For most goods and services, I’d say daily aggregation would be a good tradeoff for comparison with other data sources. Less frequent (i.e. higher interval) purchases can probably use higher aggregations, while commodities and financial assets would likely need intra-day.
- Use high spatial, channel or geographic resolution so you capture the tactics consumers might use to get a better deal by choosing a different source.
Even better, see if it is possible to model the additional effort or cost of using a different source as a possible secondary, differential. or "up-sell" demand indicator. For retail goods, you would want to consider a level below MSA (in the States), postal code or other locale - think about how to understand “intra-city” or “cross channel” travel that might be lost in aggregated purchase statistics.

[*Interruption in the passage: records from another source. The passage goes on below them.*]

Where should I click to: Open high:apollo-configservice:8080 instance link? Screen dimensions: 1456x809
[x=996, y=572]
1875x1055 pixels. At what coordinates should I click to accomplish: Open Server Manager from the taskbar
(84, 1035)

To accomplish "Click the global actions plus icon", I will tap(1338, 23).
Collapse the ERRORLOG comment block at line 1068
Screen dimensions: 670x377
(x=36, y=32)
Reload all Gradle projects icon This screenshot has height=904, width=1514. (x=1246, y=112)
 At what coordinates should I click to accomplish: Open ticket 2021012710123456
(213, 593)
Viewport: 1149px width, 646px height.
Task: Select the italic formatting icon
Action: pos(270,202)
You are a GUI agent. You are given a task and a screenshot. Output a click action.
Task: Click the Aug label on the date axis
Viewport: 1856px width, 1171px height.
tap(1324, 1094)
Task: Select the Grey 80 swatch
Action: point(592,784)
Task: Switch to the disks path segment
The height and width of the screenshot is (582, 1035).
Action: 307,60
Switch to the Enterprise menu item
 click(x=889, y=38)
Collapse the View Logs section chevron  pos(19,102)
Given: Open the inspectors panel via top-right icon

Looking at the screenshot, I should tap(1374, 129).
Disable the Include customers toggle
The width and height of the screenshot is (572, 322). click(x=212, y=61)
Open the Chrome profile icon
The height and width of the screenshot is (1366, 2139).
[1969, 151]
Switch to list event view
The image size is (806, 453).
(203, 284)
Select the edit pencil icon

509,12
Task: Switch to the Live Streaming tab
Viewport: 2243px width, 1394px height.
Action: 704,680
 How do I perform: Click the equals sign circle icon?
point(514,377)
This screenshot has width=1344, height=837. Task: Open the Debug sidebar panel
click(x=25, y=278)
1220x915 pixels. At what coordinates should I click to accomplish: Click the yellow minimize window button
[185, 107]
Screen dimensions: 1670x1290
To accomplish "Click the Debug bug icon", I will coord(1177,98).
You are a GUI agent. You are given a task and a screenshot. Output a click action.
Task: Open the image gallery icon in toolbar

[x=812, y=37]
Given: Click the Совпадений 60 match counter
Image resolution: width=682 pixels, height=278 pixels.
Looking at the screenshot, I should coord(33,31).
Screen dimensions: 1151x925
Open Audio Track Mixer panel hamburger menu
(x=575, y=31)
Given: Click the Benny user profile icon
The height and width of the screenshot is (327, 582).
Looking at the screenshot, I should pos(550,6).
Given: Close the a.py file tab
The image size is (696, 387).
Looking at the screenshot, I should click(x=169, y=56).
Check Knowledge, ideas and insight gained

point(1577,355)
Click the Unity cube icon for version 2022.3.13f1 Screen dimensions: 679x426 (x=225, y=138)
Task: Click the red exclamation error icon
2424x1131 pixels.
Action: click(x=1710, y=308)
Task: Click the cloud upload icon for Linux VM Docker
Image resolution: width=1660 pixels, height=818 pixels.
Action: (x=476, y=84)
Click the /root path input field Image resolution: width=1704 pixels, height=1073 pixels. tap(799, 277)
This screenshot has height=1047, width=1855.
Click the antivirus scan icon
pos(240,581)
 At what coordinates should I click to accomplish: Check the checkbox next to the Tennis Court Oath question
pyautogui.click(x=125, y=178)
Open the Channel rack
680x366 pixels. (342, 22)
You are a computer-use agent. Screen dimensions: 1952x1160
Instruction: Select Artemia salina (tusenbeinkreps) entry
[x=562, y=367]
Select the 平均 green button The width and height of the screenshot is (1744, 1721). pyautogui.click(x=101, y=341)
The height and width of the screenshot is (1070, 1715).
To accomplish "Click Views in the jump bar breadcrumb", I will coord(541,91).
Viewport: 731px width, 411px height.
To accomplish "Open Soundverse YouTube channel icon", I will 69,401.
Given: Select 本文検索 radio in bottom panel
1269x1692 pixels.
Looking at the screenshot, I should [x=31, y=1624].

Even “intra-business” differences might be important, such as a customer choosing a different fulfillment method or visiting a different format (hyper vs local store).
- Determine how to model differences in purchase quantity over space and time, especially for goods and services where it is possible to buy more or less because of an ability to store.
We’ve all seen the near hoarding of paper products during COVID-19 as the most extreme example of “pantry loading”. How much our customers buy when they do make a decision is also very important, particularly when they have a lot of control over timing.
If economists can (apparently) estimate fuel price elasticity incorrectly for decades, then I think we can all agree we might have other similar problems in our own respective models. I’m taking an extra look now at aggregation bias in everything I do, thanks to the wisdom of my father and some very good recent work by economists who dug deeper in the data to uncover a rich variability previously hidden by averages.